- Task to carry out -
Using the listing below, copy exactly the lines from the one containing "Impressum (569, 1812)" to the one containing "Datenschutz (668, 1812)", both lines included, and no others.

======

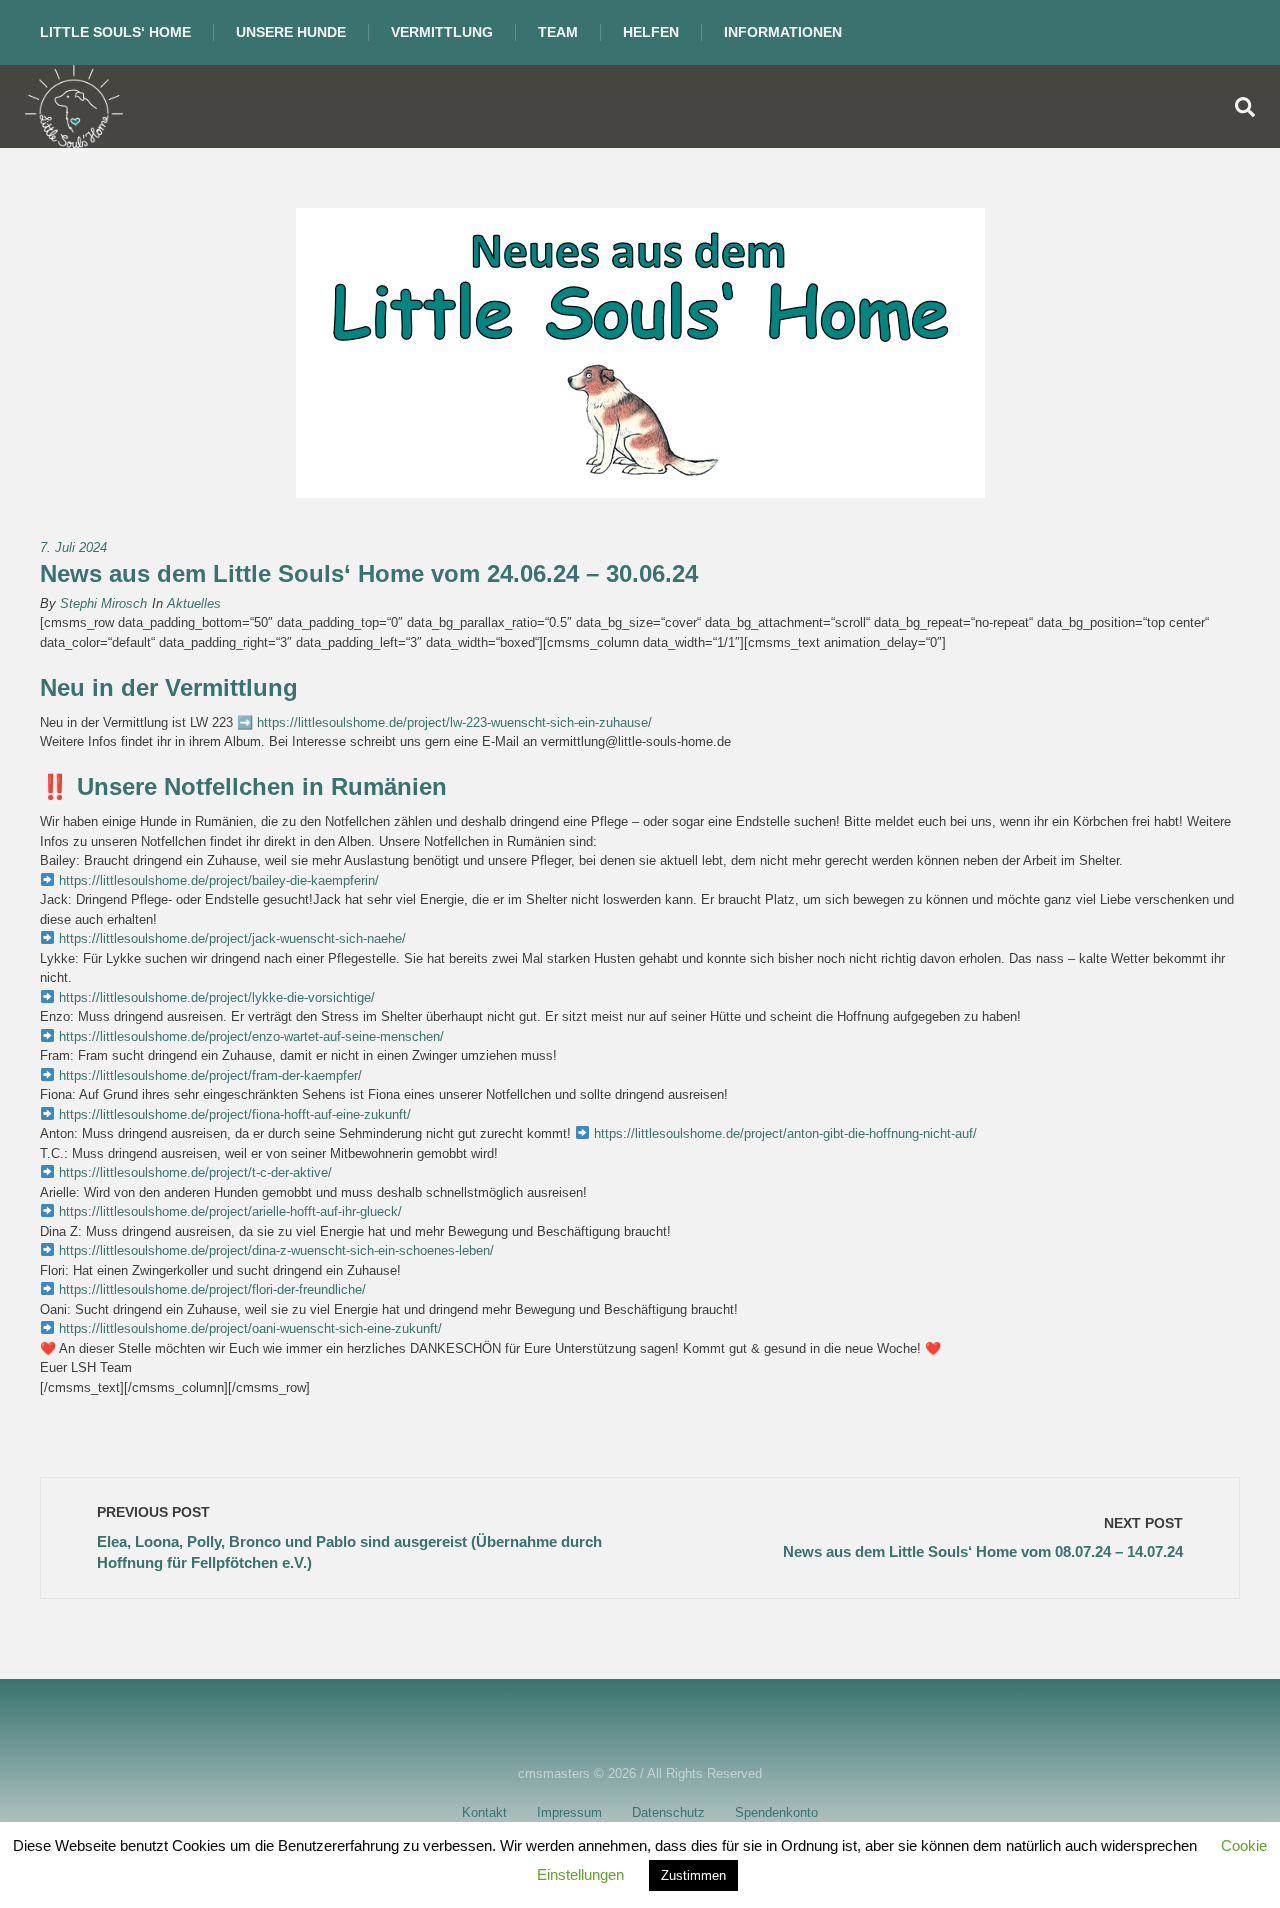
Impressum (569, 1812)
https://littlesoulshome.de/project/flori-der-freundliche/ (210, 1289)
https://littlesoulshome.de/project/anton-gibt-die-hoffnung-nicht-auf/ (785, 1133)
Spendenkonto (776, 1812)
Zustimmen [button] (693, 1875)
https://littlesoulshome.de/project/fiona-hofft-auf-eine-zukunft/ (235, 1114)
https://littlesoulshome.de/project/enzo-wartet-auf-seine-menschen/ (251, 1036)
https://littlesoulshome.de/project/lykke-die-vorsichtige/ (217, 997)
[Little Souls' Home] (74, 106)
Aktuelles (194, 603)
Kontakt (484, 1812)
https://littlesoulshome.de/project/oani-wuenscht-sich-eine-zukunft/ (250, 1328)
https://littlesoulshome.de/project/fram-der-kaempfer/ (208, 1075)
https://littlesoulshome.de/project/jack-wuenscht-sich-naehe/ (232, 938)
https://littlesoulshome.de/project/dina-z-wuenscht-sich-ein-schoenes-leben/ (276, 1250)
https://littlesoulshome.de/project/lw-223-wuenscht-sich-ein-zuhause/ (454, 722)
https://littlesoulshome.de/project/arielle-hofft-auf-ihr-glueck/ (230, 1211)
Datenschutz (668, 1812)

======

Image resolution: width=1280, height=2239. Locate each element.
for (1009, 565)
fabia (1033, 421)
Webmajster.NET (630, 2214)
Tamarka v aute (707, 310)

======

- The answer -
Impressum (569, 1812)
https://littlesoulshome.de/project/flori-der-freundliche/ (210, 1289)
https://littlesoulshome.de/project/anton-gibt-die-hoffnung-nicht-auf/ (785, 1133)
Spendenkonto (776, 1812)
Zustimmen [button] (693, 1875)
https://littlesoulshome.de/project/fiona-hofft-auf-eine-zukunft/ (235, 1114)
https://littlesoulshome.de/project/enzo-wartet-auf-seine-menschen/ (251, 1036)
https://littlesoulshome.de/project/lykke-die-vorsichtige/ (217, 997)
[Little Souls' Home] (74, 106)
Aktuelles (194, 603)
Kontakt (484, 1812)
https://littlesoulshome.de/project/oani-wuenscht-sich-eine-zukunft/ (250, 1328)
https://littlesoulshome.de/project/fram-der-kaempfer/ (208, 1075)
https://littlesoulshome.de/project/jack-wuenscht-sich-naehe/ (232, 938)
https://littlesoulshome.de/project/dina-z-wuenscht-sich-ein-schoenes-leben/ (276, 1250)
https://littlesoulshome.de/project/lw-223-wuenscht-sich-ein-zuhause/ (454, 722)
https://littlesoulshome.de/project/arielle-hofft-auf-ihr-glueck/ (230, 1211)
Datenschutz (668, 1812)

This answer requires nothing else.